Oh, another one I've done which I'm surely not alone in, is typing onto a system, which can't be changed, and goes onto court document transcript, which is then read out for all to hear, "suspects were trapped behind shitter door", obviously meaning shutter. Gave quite a few people a good laugh.

OnlyTheDepthVaries · 12/06/2016 10:44

Whilst doing surveillance (don't ask) I spent many weeks sitting in some shrubbery at a local park.
Several months later I was driving past the park with a new colleague discussing the job and tactics involved.
I said, "Would you like to see my bush?"
He nearly crashed the car!

TheNorthRemembers · 12/06/2016 13:04

DH is asking me to stop reading, as I am LOL in the middle of a cafe.

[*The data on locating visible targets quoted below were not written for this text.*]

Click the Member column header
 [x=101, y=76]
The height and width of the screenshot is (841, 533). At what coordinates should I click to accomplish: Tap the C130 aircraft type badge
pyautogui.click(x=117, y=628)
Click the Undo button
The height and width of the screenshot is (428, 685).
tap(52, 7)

Cerseirys · 12/06/2016 13:20

Years ago, I was thinking about getting older, and asked a male colleague if he was stiff when he woke up in a morning!

One of my colleagues goes running in his lunch breaks and one afternoon he got up gingerly from his desk and stretched. Genius me decided to ask "are you feeling a bit stiff X?" I might've got away with it had I not immediately realised what I said and qualified it with "in your muscles, that is"!

GarlicSteak · 12/06/2016 18:04

electric ian - Oh, Grin Grin Grin I've never noticed that before!

ZigZagIntoTheBlue · 12/06/2016 19:16

Lol MrsReagan, I sent my sister to HMV to buy the 'lamb of God' (metal band) cd for dh Xmas present. She came back saying they didn't have it. I say no they definitely do I've seen it, what did you ask for? Turns out she went in asking for 'anything new from son of God?' Grin

Jofo · 12/06/2016 19:33

Once, when I hadn't been in a new job very long one of the team came in and said 'Hey, guess where 'John' took me this weekend?' Without thinking it through, I replied 'Up the arse?' Blush Much mortification on my part but luckily everyone laughed!